Güzel görmek istiyorum: Güzeli yazmak istiyorum, Maraş üstünde uçan turnaları, incir ağacındaki bülbülleri , çiçeklerde ki arıları yazmak istiyorum ama olmuyor, olmuyor.. Derler ya : Dert bir değil elvan elvan / Takatsiz kalmışım yayan / Bir derdime bin dert koyan, işte 0 6 şubat depremleri var ya !.. halen canımızı yakıyor..
Dostlar: Dedem öldü, edem öldü, babam çocukluğumda yoktu , anamı hatırlamam sen kimsin derseniz : " Benim adım dertli dolap, inlerim dönerek, bizim kaderimiz bu imiş çok söze ne gerek : Aslında şair söylemiş: " Biraz da bana gül kader / Yerden yere vurdun yeter / Bak tanınmaz hale geldim / Bitsin bunca elem keder," diyor ya ustamız.. işte öyle..

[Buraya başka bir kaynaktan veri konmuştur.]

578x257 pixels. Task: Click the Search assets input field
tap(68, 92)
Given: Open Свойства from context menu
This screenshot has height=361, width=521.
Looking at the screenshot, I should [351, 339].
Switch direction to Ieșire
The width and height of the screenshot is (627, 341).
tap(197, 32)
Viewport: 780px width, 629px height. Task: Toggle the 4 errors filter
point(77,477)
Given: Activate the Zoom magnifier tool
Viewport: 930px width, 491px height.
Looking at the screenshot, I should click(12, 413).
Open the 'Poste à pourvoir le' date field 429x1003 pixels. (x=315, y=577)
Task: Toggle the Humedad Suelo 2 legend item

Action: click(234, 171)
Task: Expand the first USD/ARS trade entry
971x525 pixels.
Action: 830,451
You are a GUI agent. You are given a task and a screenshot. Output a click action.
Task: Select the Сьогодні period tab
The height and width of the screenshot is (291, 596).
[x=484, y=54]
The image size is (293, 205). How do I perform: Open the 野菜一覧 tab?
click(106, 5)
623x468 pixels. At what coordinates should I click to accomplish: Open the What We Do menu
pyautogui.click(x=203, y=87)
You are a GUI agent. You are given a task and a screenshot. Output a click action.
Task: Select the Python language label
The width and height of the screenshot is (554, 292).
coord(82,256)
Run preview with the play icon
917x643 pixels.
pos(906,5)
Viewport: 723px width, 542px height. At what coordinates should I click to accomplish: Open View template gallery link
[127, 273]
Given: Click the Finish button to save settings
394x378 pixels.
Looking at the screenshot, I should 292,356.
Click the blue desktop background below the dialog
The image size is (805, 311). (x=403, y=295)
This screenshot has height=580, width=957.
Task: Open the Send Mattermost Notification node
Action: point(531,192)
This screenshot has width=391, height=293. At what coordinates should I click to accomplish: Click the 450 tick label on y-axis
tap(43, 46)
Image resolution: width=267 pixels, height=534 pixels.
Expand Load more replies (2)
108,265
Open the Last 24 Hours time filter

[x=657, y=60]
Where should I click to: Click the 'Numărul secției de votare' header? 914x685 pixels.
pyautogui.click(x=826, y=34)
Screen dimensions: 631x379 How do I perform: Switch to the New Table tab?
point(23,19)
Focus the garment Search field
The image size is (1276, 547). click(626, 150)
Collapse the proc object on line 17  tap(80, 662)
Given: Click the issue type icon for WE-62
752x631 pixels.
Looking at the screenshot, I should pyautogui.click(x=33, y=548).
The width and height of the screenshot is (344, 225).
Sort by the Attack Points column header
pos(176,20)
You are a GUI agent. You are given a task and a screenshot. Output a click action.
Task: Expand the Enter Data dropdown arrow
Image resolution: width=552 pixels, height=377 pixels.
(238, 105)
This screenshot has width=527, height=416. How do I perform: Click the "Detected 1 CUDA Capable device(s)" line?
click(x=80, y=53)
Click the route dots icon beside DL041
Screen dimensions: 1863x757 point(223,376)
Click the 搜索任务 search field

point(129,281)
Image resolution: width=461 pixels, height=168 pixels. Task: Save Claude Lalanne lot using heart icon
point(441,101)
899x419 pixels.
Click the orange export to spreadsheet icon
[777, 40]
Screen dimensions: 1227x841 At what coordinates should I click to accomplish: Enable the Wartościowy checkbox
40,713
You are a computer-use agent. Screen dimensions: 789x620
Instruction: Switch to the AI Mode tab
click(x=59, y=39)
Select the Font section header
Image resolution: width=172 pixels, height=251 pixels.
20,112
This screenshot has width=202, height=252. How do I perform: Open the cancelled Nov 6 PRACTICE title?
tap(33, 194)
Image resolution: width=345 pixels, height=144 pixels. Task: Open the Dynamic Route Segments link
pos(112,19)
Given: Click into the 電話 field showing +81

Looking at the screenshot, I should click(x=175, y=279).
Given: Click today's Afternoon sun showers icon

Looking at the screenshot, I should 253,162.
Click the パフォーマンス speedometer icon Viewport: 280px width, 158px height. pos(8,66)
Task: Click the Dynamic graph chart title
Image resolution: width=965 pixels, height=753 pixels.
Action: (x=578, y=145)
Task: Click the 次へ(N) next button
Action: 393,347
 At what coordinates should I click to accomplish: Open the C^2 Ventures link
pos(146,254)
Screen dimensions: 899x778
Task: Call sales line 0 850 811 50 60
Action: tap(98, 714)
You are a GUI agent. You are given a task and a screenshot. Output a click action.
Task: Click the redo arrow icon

Derdimiz çok : Hangisini sayayım size !
Rapor veren Deprem borsasını mı ? , güçlendirme yapıyorum diyerek deprem zedeleri soyanı mı ? Demir direkle ayakta duran bina az hasarlı, çatlağı olmayan bina ise orta hasarlı.. soyguncular kapının önünde bekliyor ! soyun vatandaşı soyun, öyle ya ağamız yok !.. Hüseyin ağamızı da vurdular dostalar..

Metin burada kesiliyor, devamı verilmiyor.